# Override MSI Afterburner VRAM OC limit like in nVidia Inspector ?



## Macadamia (Apr 6, 2021)

Hello everyone !

I am currently mining Ethereum on my Laptop when I sleep or am away from home. 
This laptop is Lenovo Legion 5 Pro with a nVidia RTX 3070 (140W max TDP) GPU. It currently can mine at nearly 68MH/s @ 120W power draw.

I tried to use MSI Afterburner to undervolt and underclock the GPU core, and overclock the VRAM. Works great, except for the memory.
The problem is that MSI Afterburner does not let me get my VRAM above +1500 MHz, so a total of 8500MHz. And this is annoying as I can use nVidia Inspector to set the Memory at a stable 8700MHz. Unfortunately nVidia Inspector does not allow me any voltage control at all.
I tried to use the MSI Afterburner unofficial overclocking mode by editing the config file (setting to 1 and adding the "EULA" sentence), but nothing changes, the limit is still +1500 whatever I do. Note I also disabled the "force P2 state" in nVidia Profile Inspector.

Unfortunately, using nVidia Inspector, I lose the undervolting, and it is quite annoying to have to use several different OC shortcuts on the desktop to change my GPU settings for gaming or content creation or mining.

Is there any way I could go past the MSI Afterburner limitation to be able to keep undervolting and also being able to easily manage my GPU profiles ?

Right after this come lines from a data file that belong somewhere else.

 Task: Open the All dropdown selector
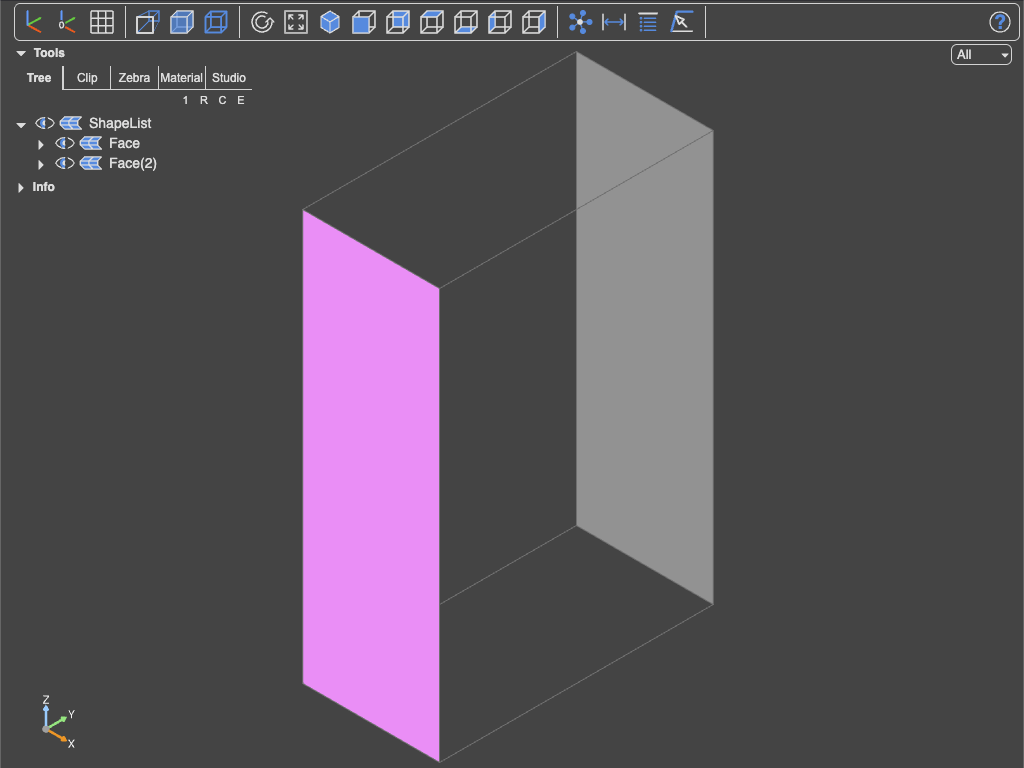click(x=981, y=55)
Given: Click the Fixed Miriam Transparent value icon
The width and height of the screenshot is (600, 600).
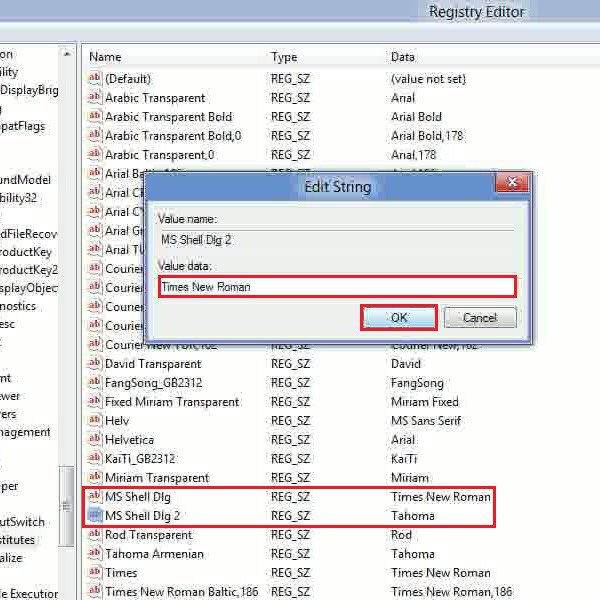Looking at the screenshot, I should 96,402.
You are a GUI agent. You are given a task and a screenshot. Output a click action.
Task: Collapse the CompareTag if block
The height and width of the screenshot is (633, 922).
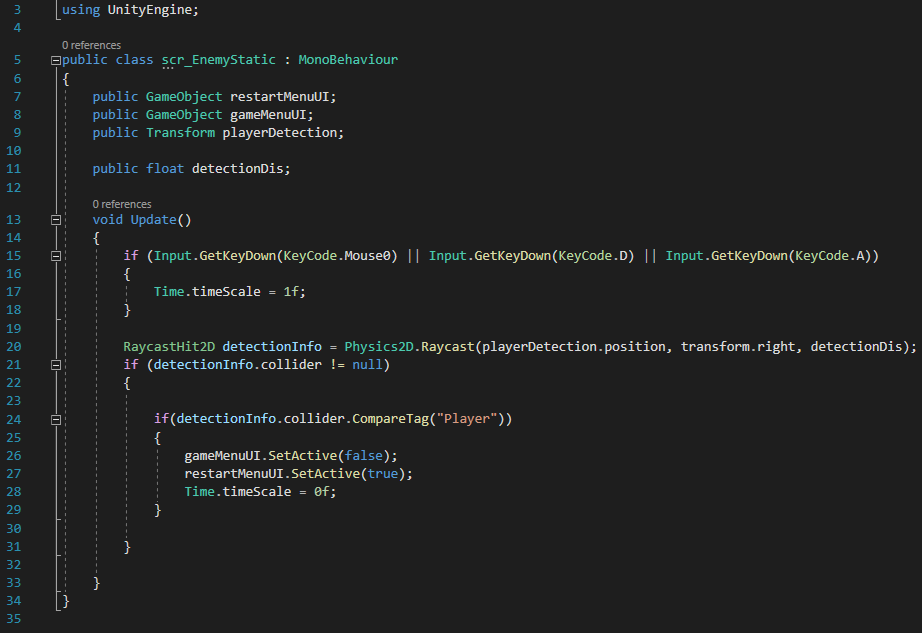(x=55, y=419)
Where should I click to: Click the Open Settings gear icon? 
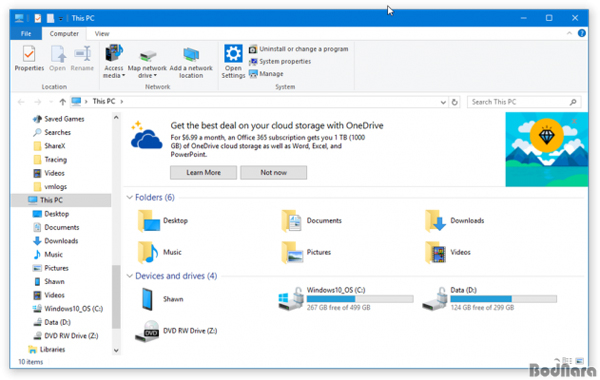233,53
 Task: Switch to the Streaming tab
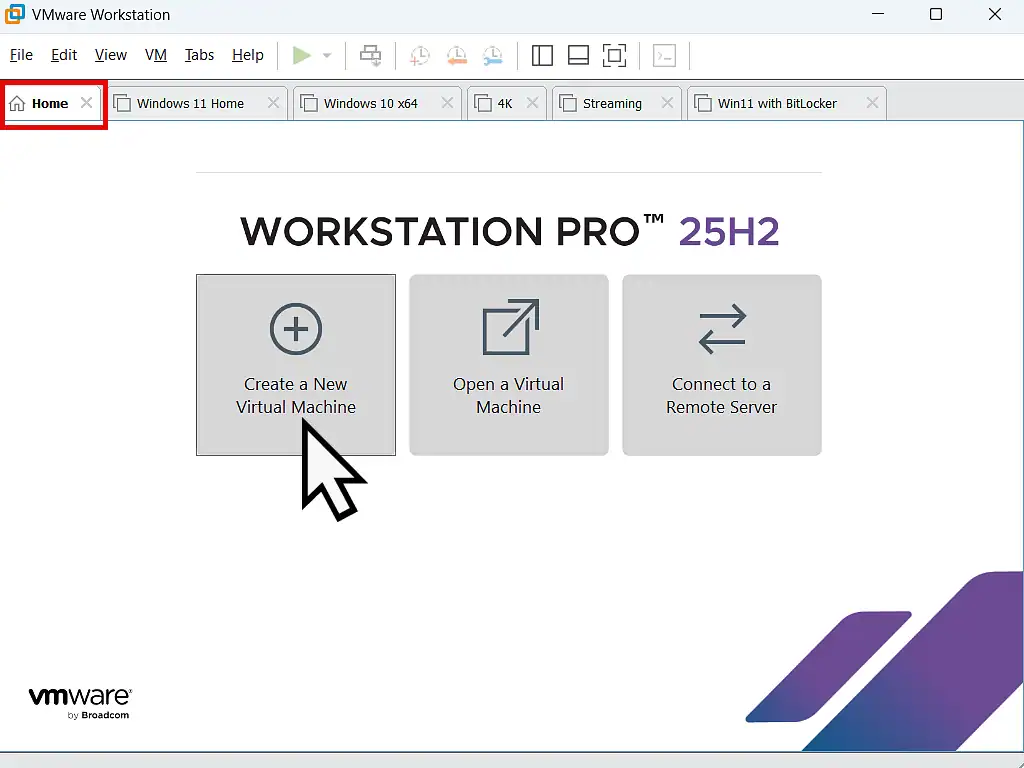pos(610,102)
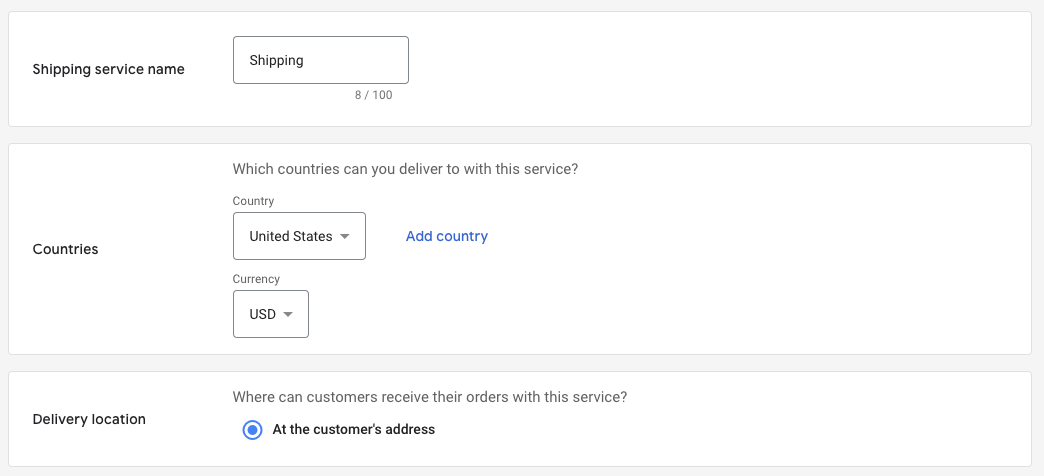Click the '8 / 100' character counter

373,97
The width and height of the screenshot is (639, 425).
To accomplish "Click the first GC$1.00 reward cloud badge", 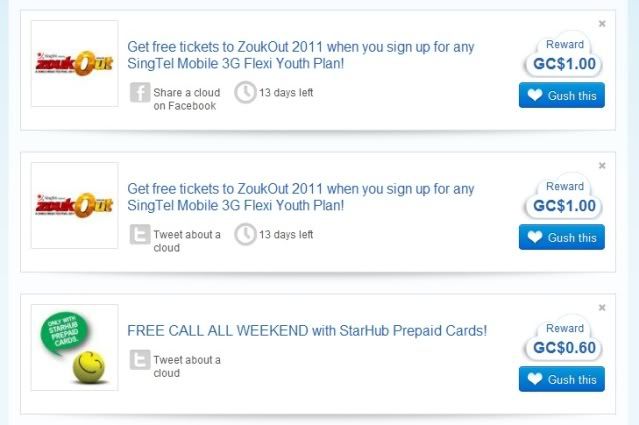I will coord(564,55).
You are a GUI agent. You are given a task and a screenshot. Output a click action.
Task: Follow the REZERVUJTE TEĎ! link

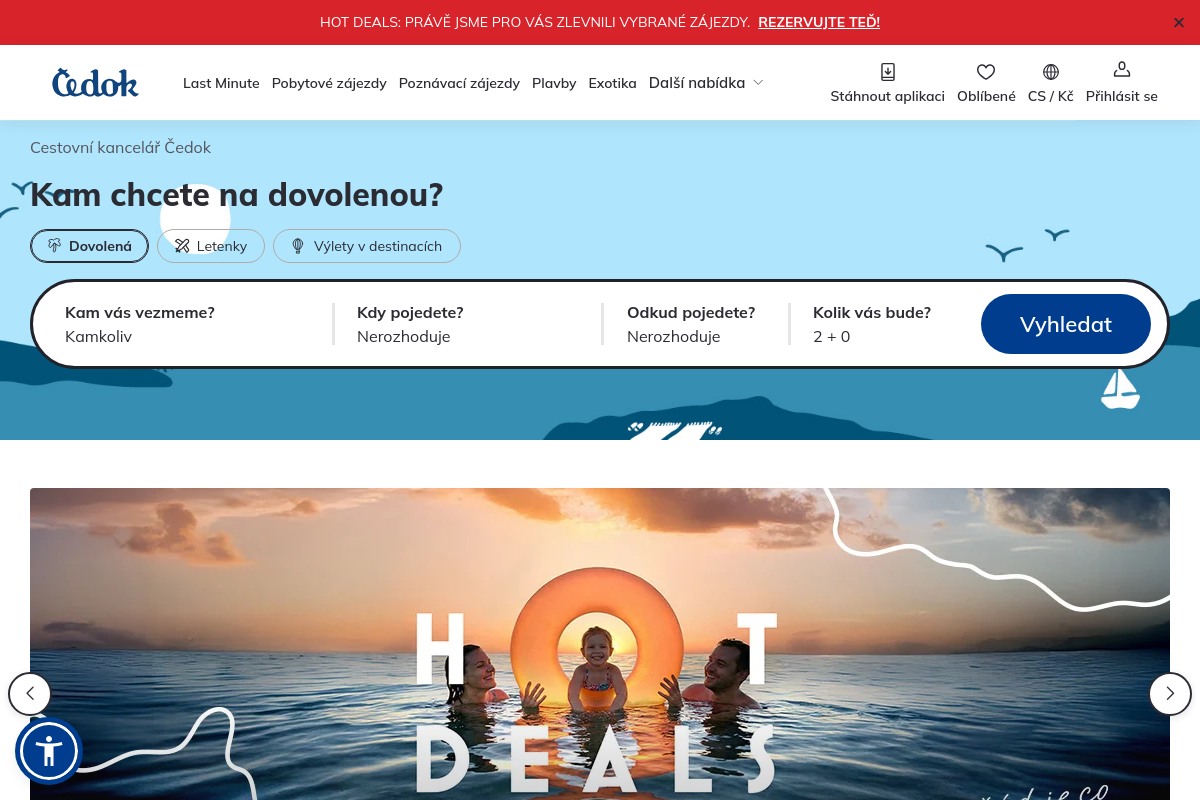pyautogui.click(x=818, y=22)

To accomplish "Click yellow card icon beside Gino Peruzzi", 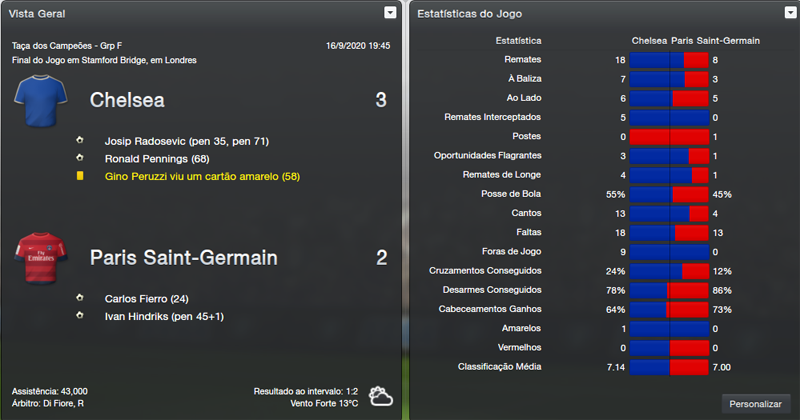I will coord(80,176).
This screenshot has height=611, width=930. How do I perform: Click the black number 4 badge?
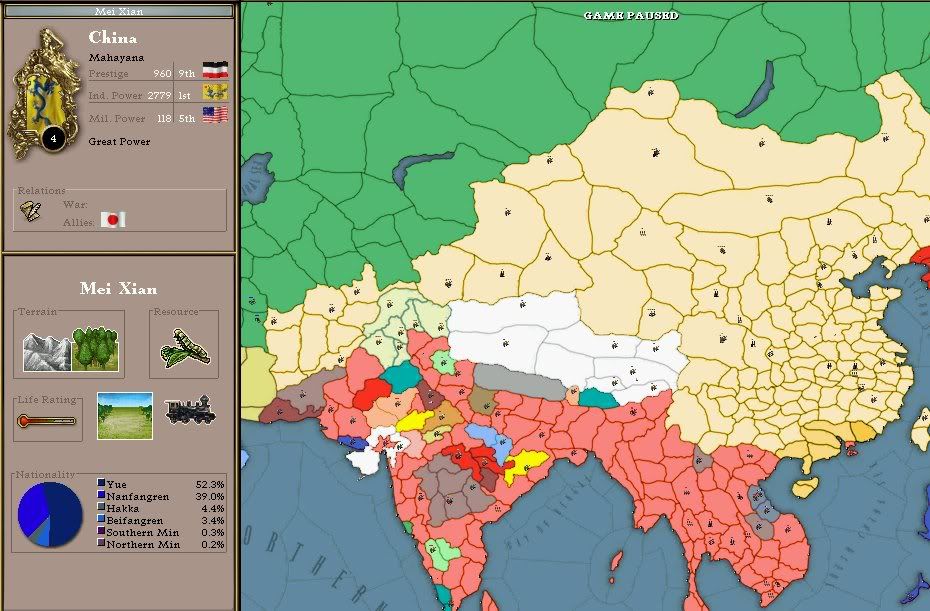point(54,139)
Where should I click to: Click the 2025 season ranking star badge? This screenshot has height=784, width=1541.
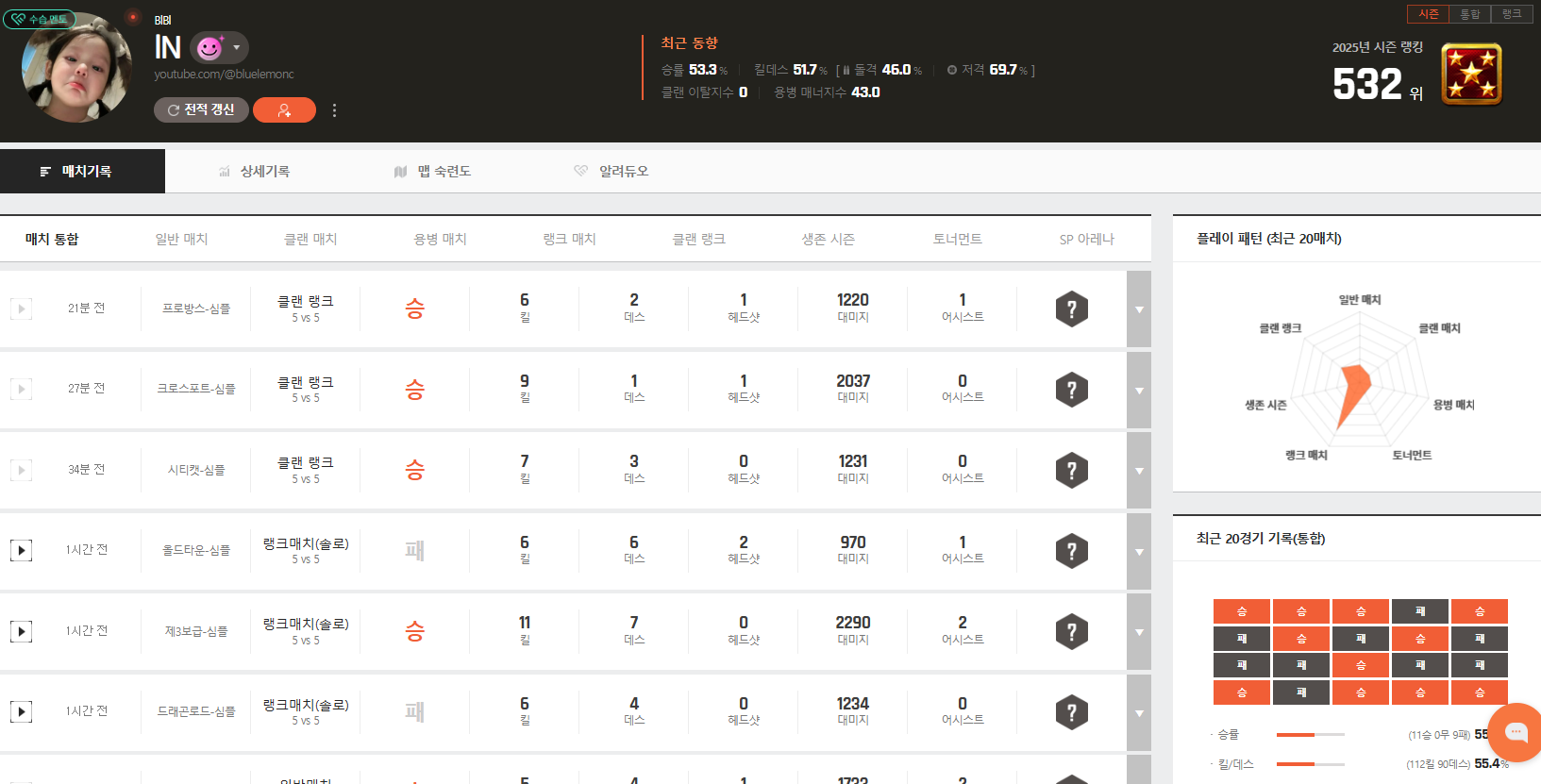tap(1471, 75)
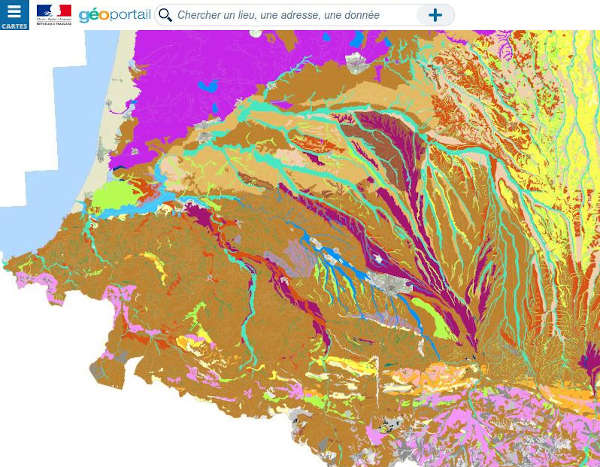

Thanks for any input on the matter,
Take care.


----------



## Macadamia (Apr 7, 2021)

After some digging, it seems that the ability to get past these limits will only be (possibly) available in a future release of MSI Afterburner.
For the moment I decided to get rid of all my OC utilities and manage my core and VRAM frequencies directly from the mining program I use (Gminer 2.50).


----------



## WatEagle (Apr 7, 2021)

Macadamia said:


> After some digging, it seems that the ability to get past these limits will only be (possibly) available in a future release of MSI Afterburner.
> For the moment I decided to get rid of all my OC utilities and manage my core and VRAM frequencies directly from the mining program I use (Gminer 2.50).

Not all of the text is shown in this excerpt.